General reviews


Recent data says that the skin has links with metabolic syndrome in various morbid conditions, including lichen planus.

Material and methods

We conducted a controlled study on a group of 36 patients (18 with oral lichen planus and 18 with other oral disorders) in order to assess the prevalence of metabolic syndrome. Following variables were analyzed: age, sex of patients, clinical forms of oral lichen planus, lipid profile, basal glucose, fasting insulinemia and the peripheral insulin resistance was estimated by calculating HOMA-IR and Castelli atherogenic index.


Dyslipidemia was present in 88.8% of patients. Its prevalence in patients with LPO was 50% (9 cases) and the control subjects 38,8% (7 cases). Type 2 diabetes and basal hyperglycemia were present in 5 cases (27.7%) with LPO, compared to only 3 cases (16.6%) with fasting hyperglycemia in the control group. Insulinemia value was amended in 3 LPO patients (16.6%) and 1 patient (5.5%) in the control group.
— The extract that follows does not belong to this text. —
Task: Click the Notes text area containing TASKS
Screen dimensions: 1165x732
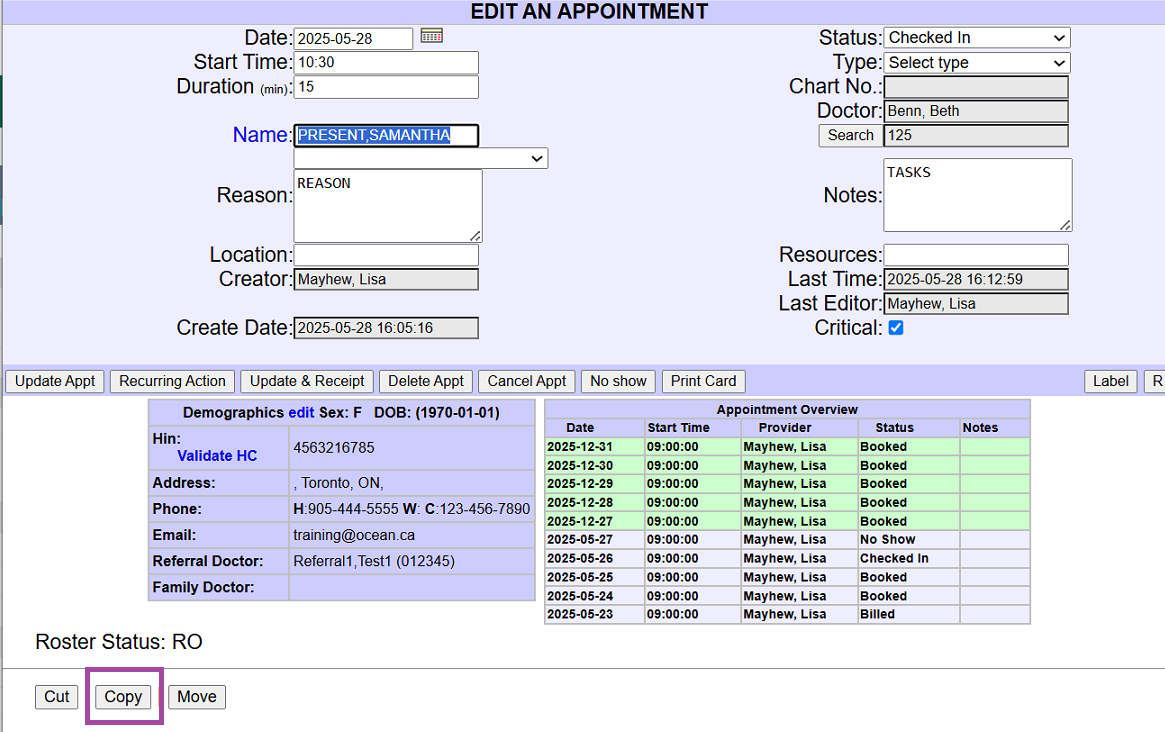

Castelli index was pathological in 11.1% (2 cases) of patients with LPO and 5.5% (1 case) of patients of the control group and the peripheral resistance to insulin, HOMA-IR measured have pathological values > 3.80 to 3 LPO patients (16.6%) vs. 1 patient (5.5%) in the control group.


The study confirms previously reported data in the literature on a higher prevalence of metabolic syndrome in patients with oral lichen planus and therefore a higher risk for cardiovascular morbidity.